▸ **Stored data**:
====
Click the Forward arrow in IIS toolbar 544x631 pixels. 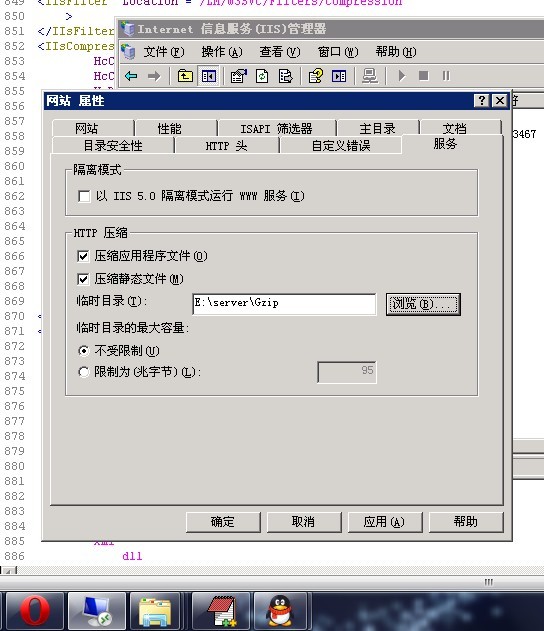point(154,76)
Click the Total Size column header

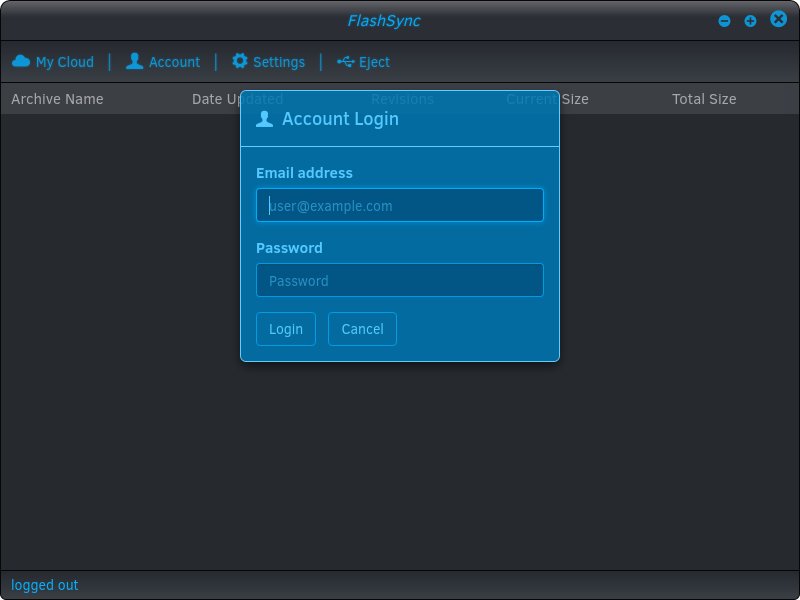tap(704, 99)
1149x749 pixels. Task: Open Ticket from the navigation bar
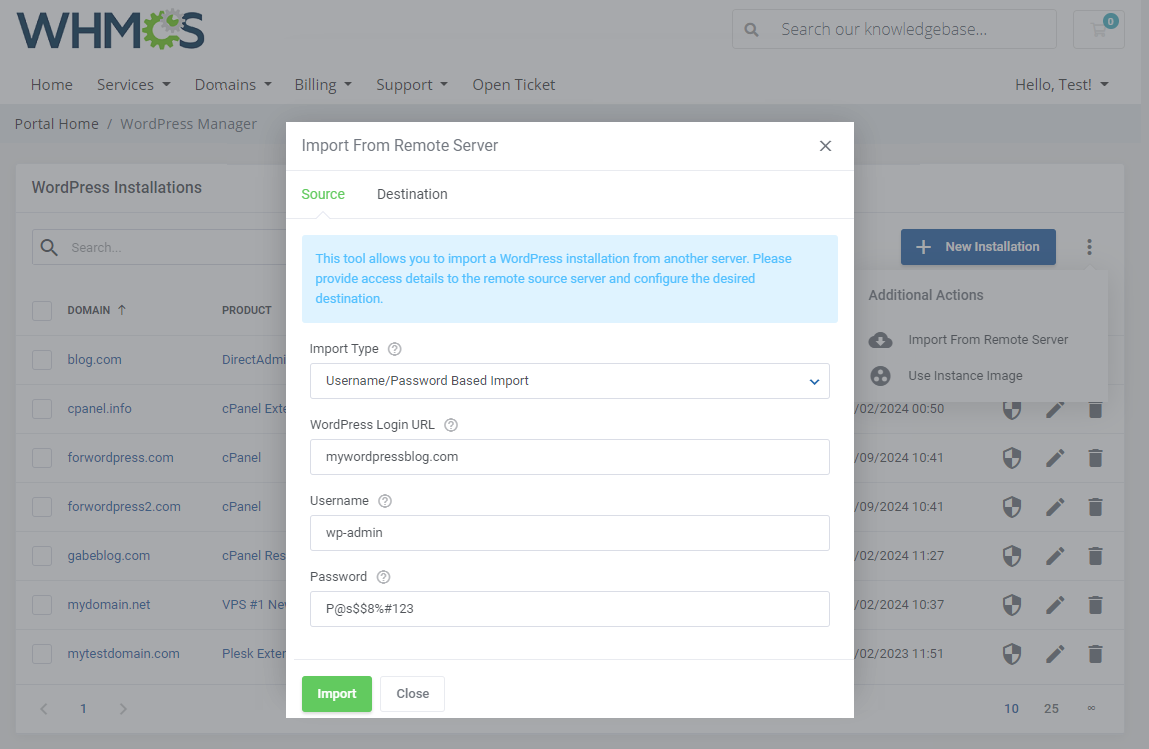click(513, 85)
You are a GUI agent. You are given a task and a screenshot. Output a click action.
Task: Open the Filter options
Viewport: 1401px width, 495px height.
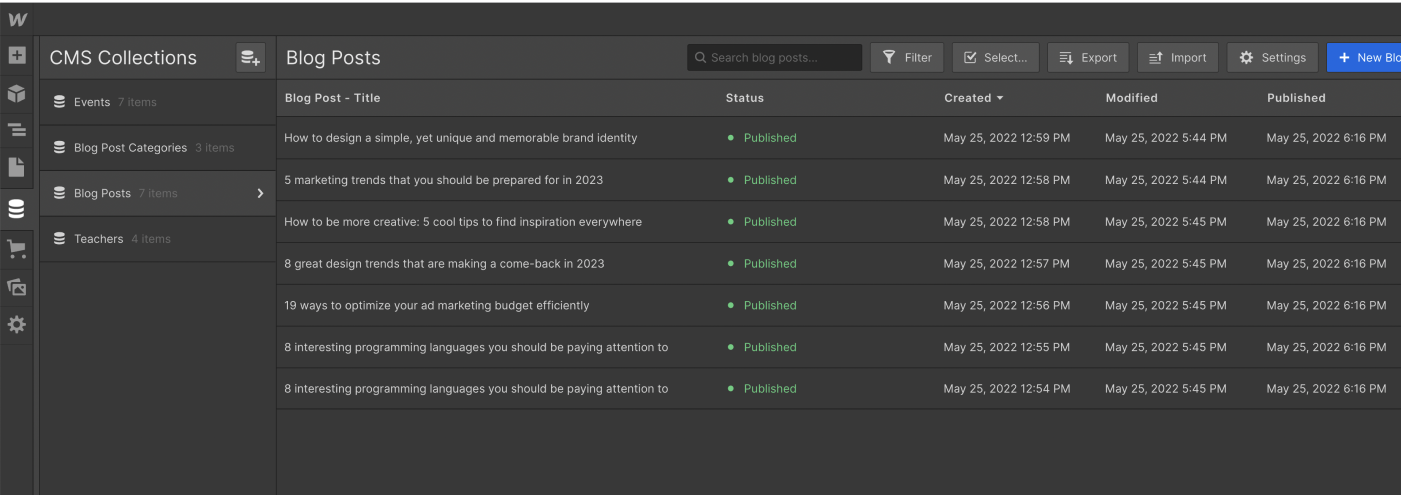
====
▸ **Problem to work on**:
Leave every picture out and return exactly the lines from the one holding "Click the Total Size column header" through the end of the records above, both ends included, and nothing more.

▸ **Task response**:
Click the Total Size column header

tap(704, 99)
1149x749 pixels. Task: Open Ticket from the navigation bar
click(513, 85)
You are a GUI agent. You are given a task and a screenshot. Output a click action.
Task: Open the Filter options
Viewport: 1401px width, 495px height.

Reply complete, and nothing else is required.